Nana's strong voice rose above the rest. 'I don't believe it--
she is alive...Find her!'"
Before you read more of this review of N. H. Senzai's Escape
From Aleppo try a little exercise. Picture the places that figure
prominently in your daily life: your home and neighborhood, your
school or work place, your library or place of worship, the stores you
patronize. Picture all that is easy to take for granted. Now
imagine, due to bombings and civil war skirmishes, the whole landscape
is pretty much trashed. Most buildings are reduced to rubble.
Anything edible has been stripped from the ruins of stores. Hunger
and fear are your constant companions. The fighting between
government forces and various rebel factions is going on.
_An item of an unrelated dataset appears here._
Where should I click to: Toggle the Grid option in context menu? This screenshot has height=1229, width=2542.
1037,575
There is
nowhere safe. Someone who could take your life could be around any
corner.
That's the nightmare Nadia, Senzai's protagonist, is trapped
in. It's the wee hours of the morning. She and her extended clan are
fleeing their family compound. Helicoptors are dropping bombs. One
knocks her down a flight of stairs, separating her from the rest. (If
you're a parent, can you imagine her mom's plight?).
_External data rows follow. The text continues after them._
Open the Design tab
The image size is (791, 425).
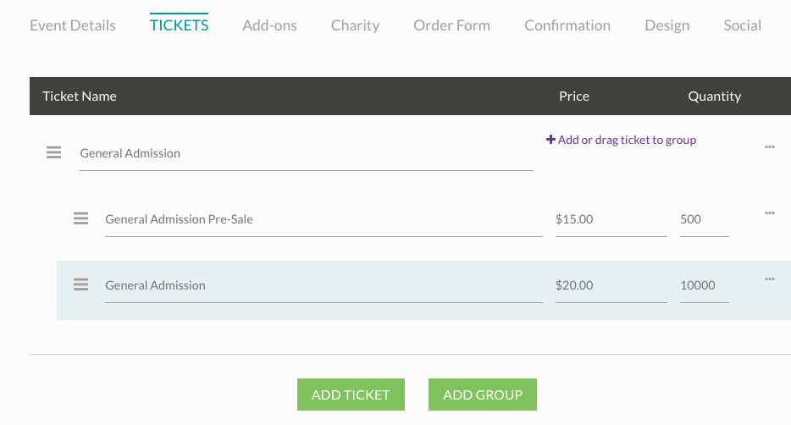667,25
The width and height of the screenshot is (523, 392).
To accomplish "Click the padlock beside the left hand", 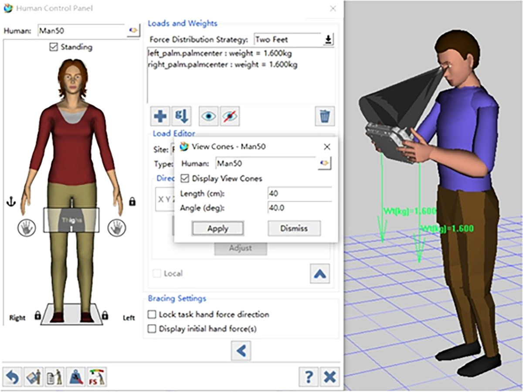I will (x=132, y=201).
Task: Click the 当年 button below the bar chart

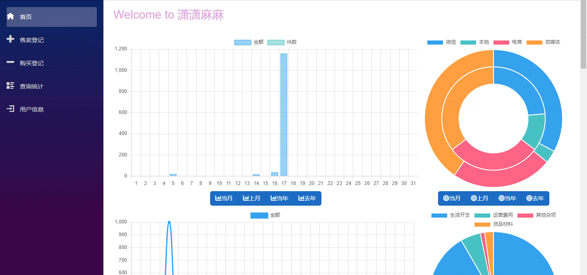Action: [279, 198]
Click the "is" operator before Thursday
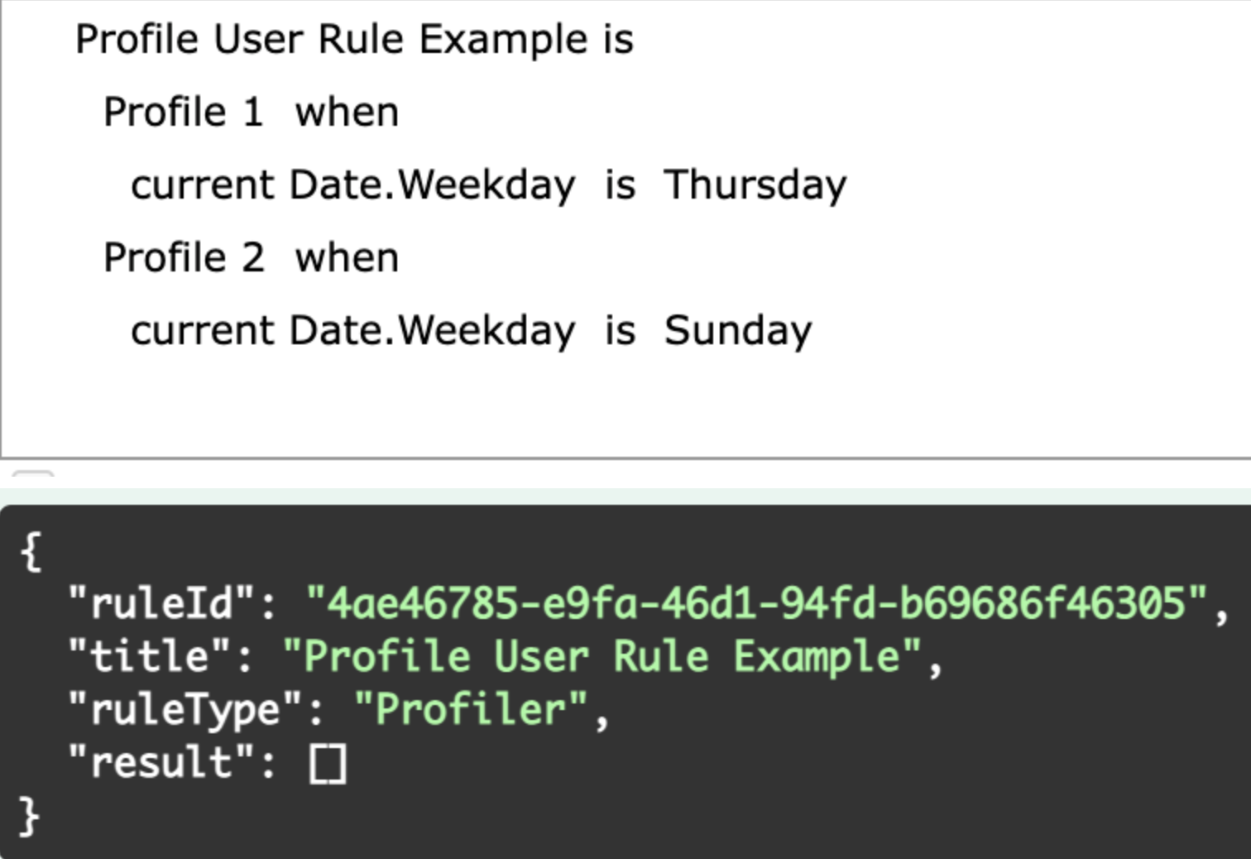 point(620,185)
When Nadia is able to extricate herself from the rubble, unable
to find any family members, she sets off for their intended rendevous
spot in a city where all landmarks are gone. At one point she talks
to children who are watering a patch of dirt, hoping a shady plant
will grow over where they've buried their mother. When she finally
gets to the designated place she finds a message that her folks have
had to move on. Her father will wait for her at the border of Syria
and Turkey.
Luckily she is not alone. Her faithful ginger cat, Mishmash,
finds her. She joins forces with Mazen, a mysterious man with a cart
pulled by a donkey named Jamilla. Two boys from an abandoned
orphanage round out their crew.
Escape From Aleppo touches on a lesser known tragedy of war--the
destruction of irreplaceable antiquities like books and works of art.
Unlike America, where anything predating the first revolution is
ancient, these treasures can be thousands of years old. Nadia
encounters some of the people who are valiently striving to keep them
from being destroyed or stolen by private collectors.
Although Nadia is fictional, her plight sadly isn't. As Senzai
reminds us,
"Reeling from six years of war, Syria is a fractured, broken
country, its cities in ruins, its people deeply traumatized. The
numbers are simply staggering. Since the conflict began, more than
450,000 Syrians have been killed, more than 1.8 million injured, and
12 million--half the country's prewar population--displaced from their
homes as refugees."
Senzai wrote the book to help put a human face on those
staggering numbers so more people would care enough to help. I
reviewed it for the same reason. What can you do?
On a personal note, I went on a Goodwill run yesterday. I lucked
out. I found a ceramic Santa driving a toy truck bank, a musical
snowglobe with two skating snow people, and two of my signature cat
shirts. They don't call me queen of the cat shirts for nothing.
A great big shout out goes out to the wonderful Goodwill workers who
make shopping at their stores such a positive experience.